Designing UI for seamless multitasking and referencing

Role

Product Experience Designer

Team

Lead UX Designer

Product Manager

Software Engineer

Company

Annexus Health

Context

Financial counselors responsible for processing patient applications handle intense workloads of patients on a day to day basis. On a given work day, counselors can work on hundreds of patients, process several reports, and perform a large number of tasks related to the patients.
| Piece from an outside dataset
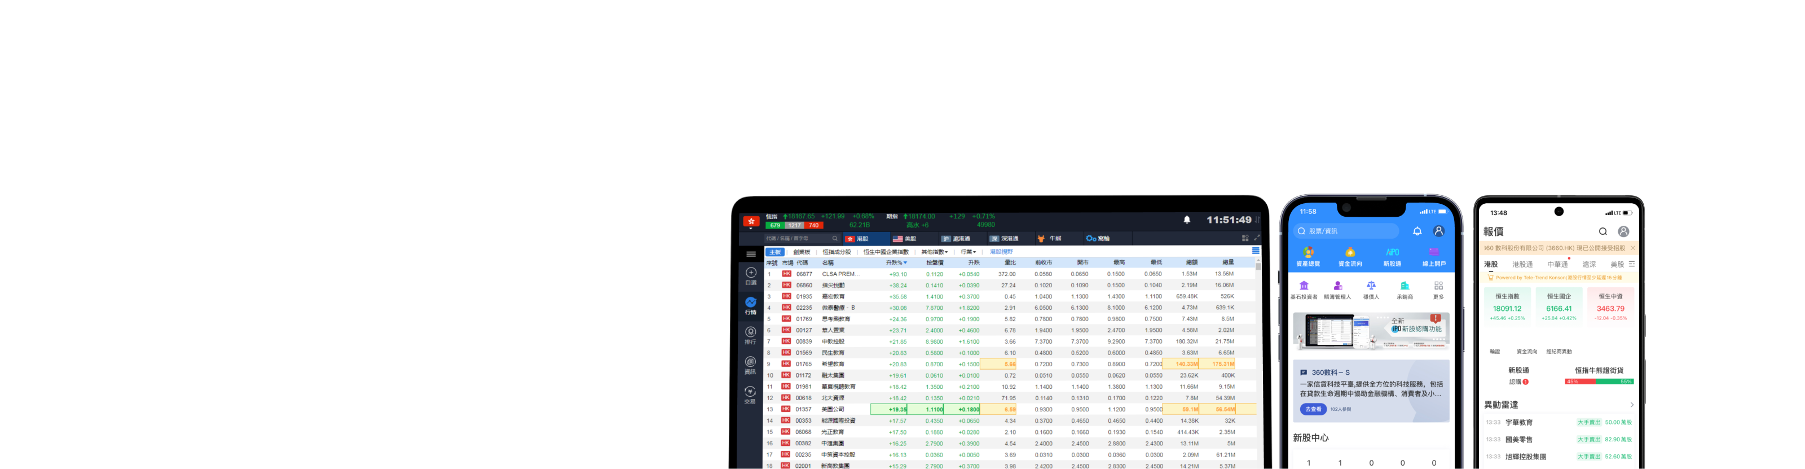Click the hamburger menu above the sidebar
Screen dimensions: 1805x469
point(750,254)
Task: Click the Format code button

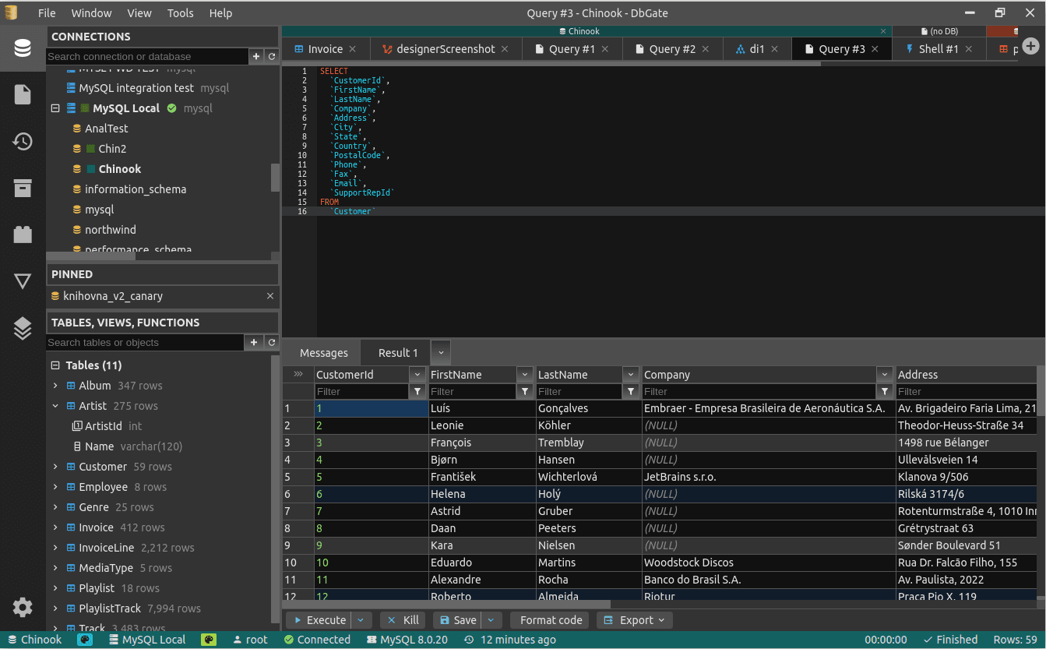Action: 549,619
My goal was to centralize their workspace and add tools to enhance the counselors’ workflows.

Problem

Disjointed Workflow

Financial counselors experience high friction due to constant context switching between their digital work screen and physical sticky notes.

Cognitive Load

The lack of a streamlined tracking system forces users to rely on memory for critical data, leading to high probability of errors.

High Security Risk

Reliance on physical sticky notes exposes important records in public view, creating security vulnerabilities and threatening compliance and privacy regulations.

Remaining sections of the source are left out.